Linear#

class penzai.nn.linear_and_affine.Linear[source]#

Bases: Layer

A generalized linear (not affine) operator, for named arrays.

Applies an arbitrary contraction to the input NamedArray and a weight parameter. This can be used to express an arbitrary linear operator.

Linear layers are often (but not always) followed by AddBias to make an affine transformation.

Variables:
  • weights (parameters.ParameterLike[NamedArray]) – The named array holding the weights for the linear operator.

  • in_axis_names (tuple[str, ...]) – The names of the axes to contract with the input, removing them.

  • out_axis_names (tuple[str, ...]) – The names of the axes that should not appear in the input and will be inserted into the output.

Methods

__init__(weights, in_axis_names, out_axis_names)

from_config(input_axes, output_axes[, ...])

Constructs a Linear layer from a configuration.

input_structure()

output_structure()

treescope_color()

__call__(in_array)

Runs the linear operator.

Attributes

input_axes

The axis names and sizes that should appear in the input only.

output_axes

The axis names and sizes that will appear in the output only.

parallel_axes

The axis names and sizes that should appear in both the input and output.

weights

in_axis_names

out_axis_names

Inherited Methods

(expand to view inherited methods)

attributes_dict()

Constructs a dictionary with all of the fields in the class.
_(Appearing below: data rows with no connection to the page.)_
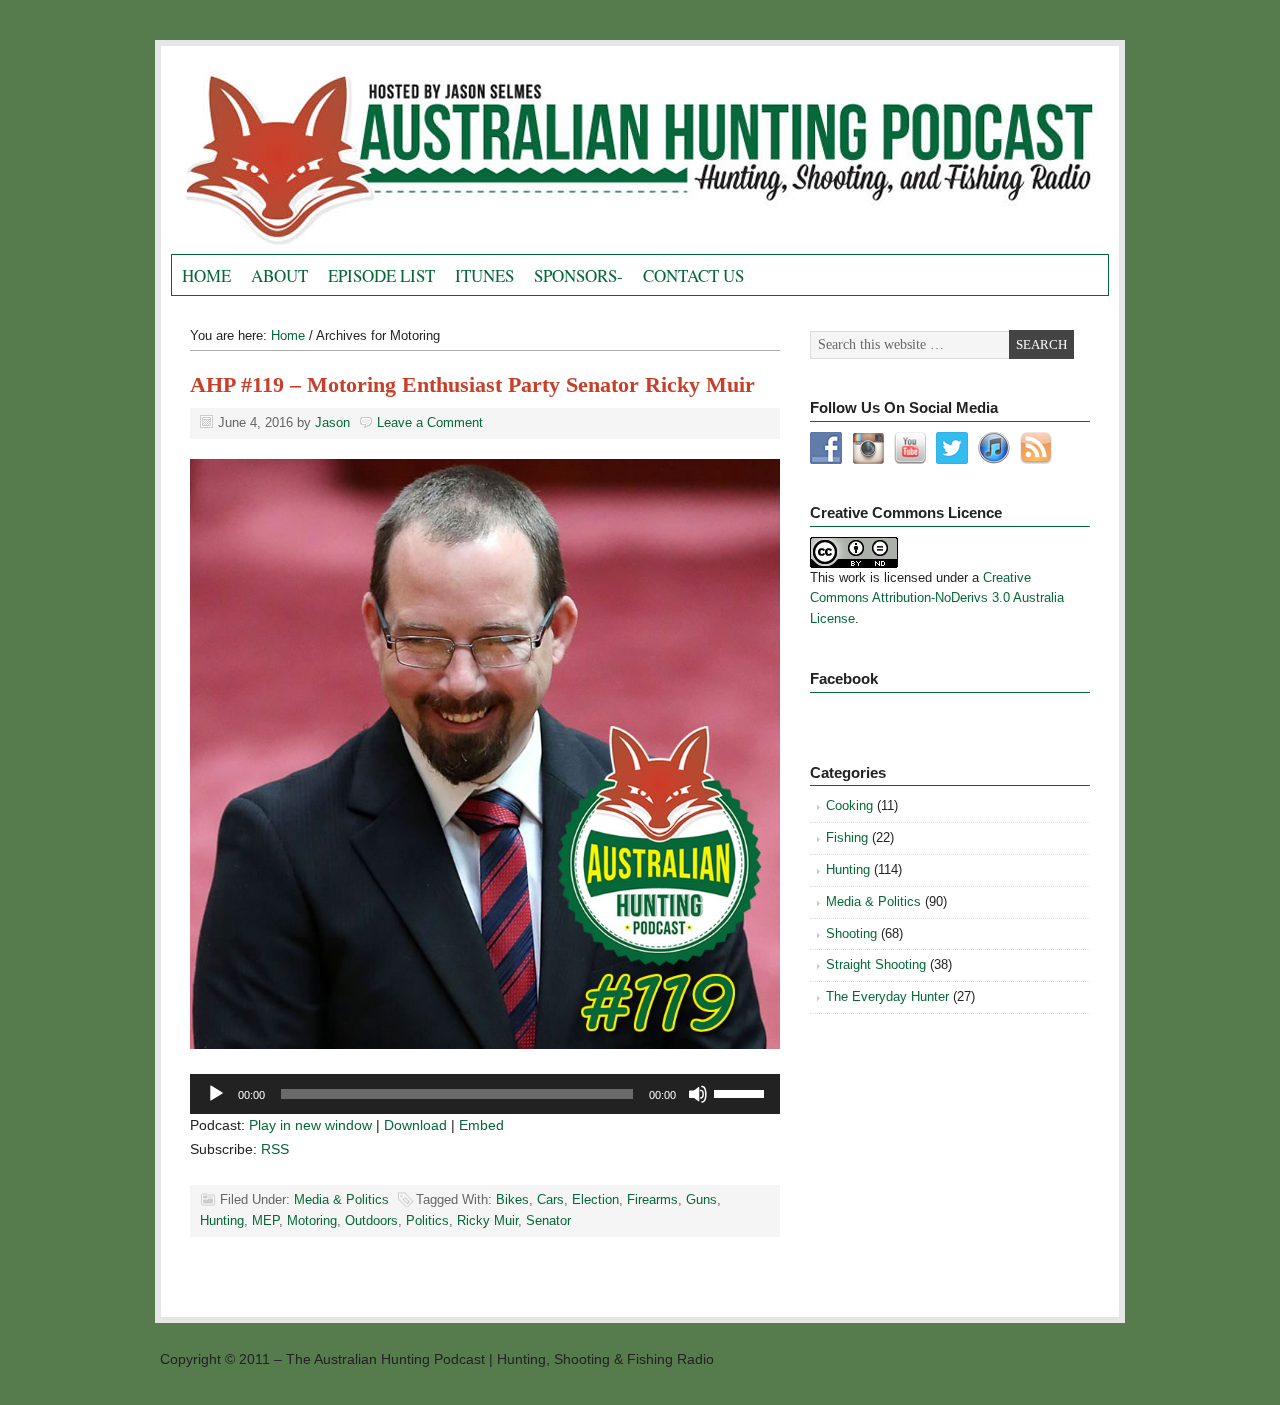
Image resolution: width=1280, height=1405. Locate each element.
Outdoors (371, 1220)
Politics (427, 1220)
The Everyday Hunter (887, 996)
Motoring (312, 1220)
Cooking (849, 805)
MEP (265, 1220)
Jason (332, 422)
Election (595, 1199)
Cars (550, 1199)
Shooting (851, 933)
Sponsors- (578, 275)
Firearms (652, 1199)
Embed (481, 1125)
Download (415, 1125)
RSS (275, 1149)
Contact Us (693, 275)
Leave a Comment (430, 422)
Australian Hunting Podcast (396, 155)
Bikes (512, 1199)
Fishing (847, 837)
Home (206, 275)
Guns (701, 1199)
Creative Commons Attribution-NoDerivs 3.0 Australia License (937, 598)
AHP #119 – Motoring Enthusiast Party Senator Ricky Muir (472, 384)
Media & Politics (341, 1199)
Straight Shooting (876, 964)
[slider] (742, 1092)
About (279, 275)
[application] (485, 1094)
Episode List (381, 275)
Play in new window (310, 1125)
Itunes (484, 275)
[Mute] (698, 1094)
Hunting (222, 1220)
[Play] (216, 1094)
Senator (548, 1220)
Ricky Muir (487, 1220)
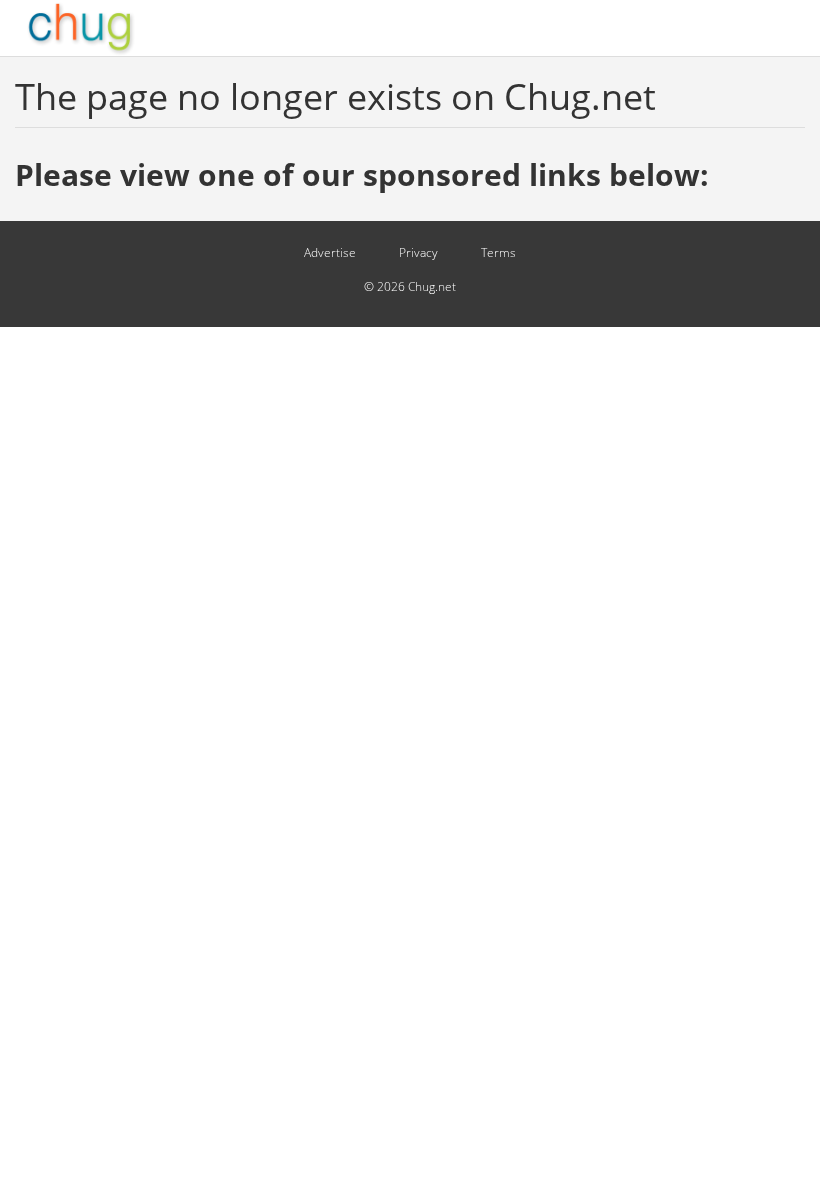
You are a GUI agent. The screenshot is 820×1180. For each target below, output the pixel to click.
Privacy (418, 253)
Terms (498, 253)
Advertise (330, 253)
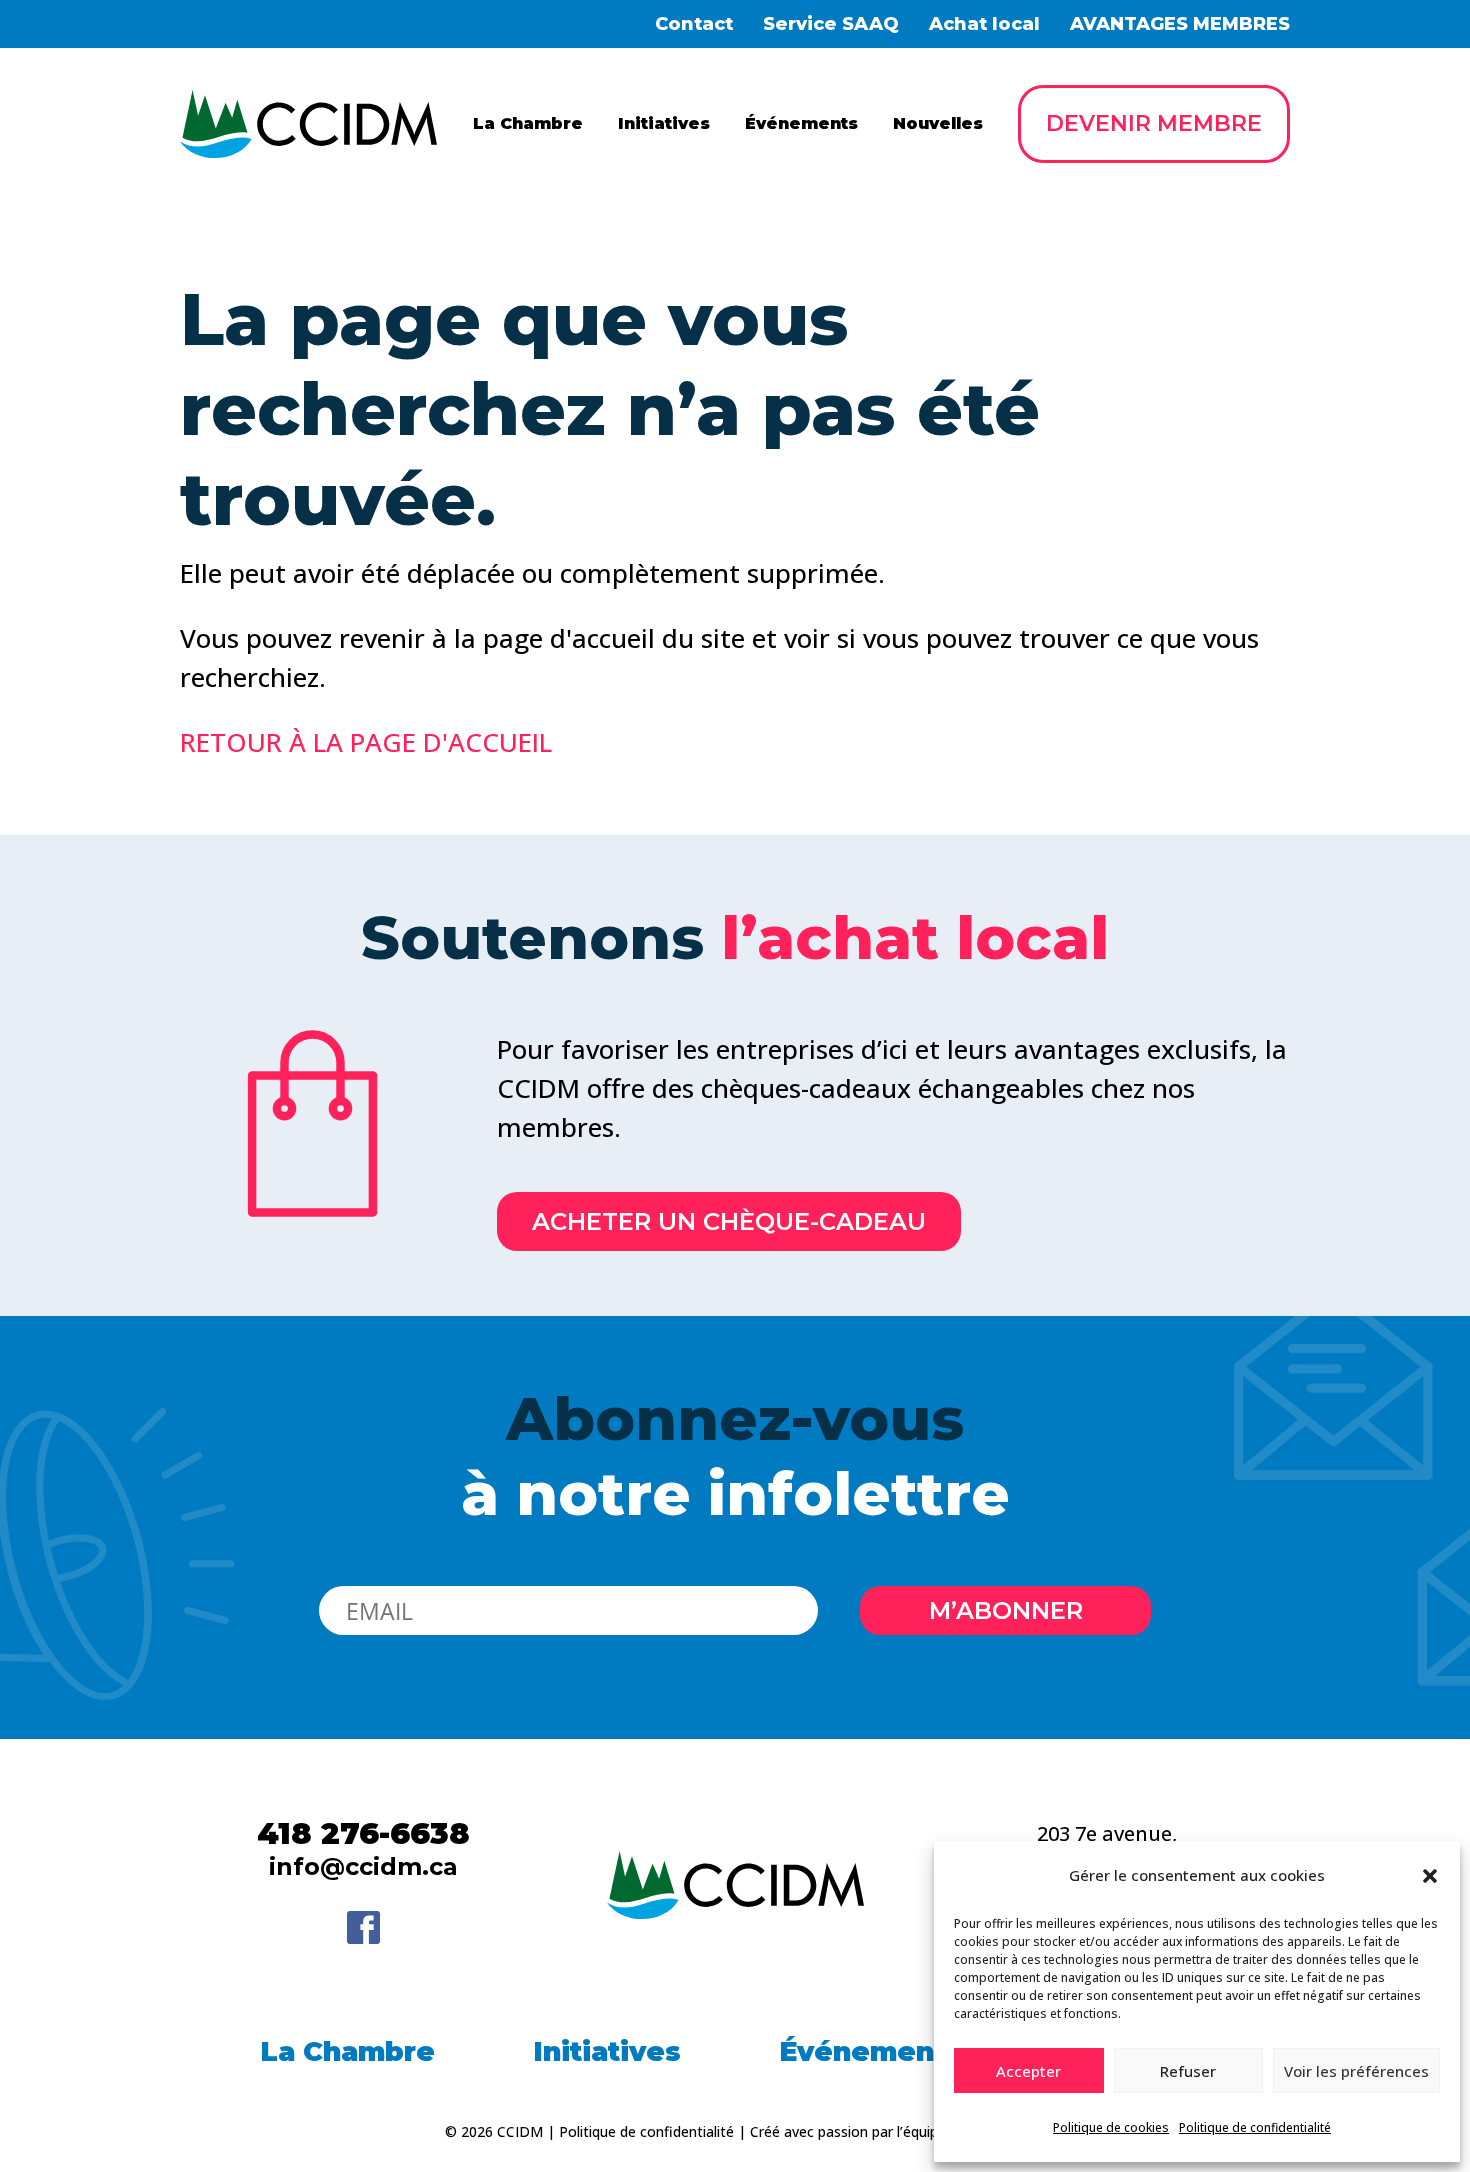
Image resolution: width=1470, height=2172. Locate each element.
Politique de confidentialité (1255, 2127)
from_attributes(**field_values)

Directly instantiates a struct given all of its fields.

key_for_field(field_name)

Generates a JAX PyTree key for a given field name.

select()

Wraps this struct in a selection, enabling functional-style mutations.

tree_flatten()

Flattens this tree node.

tree_flatten_with_keys()

Flattens this tree node with keys.

tree_unflatten(aux_data, children)

Unflattens this tree node.

__call__(in_array: NamedArray) NamedArray[source]#

Runs the linear operator.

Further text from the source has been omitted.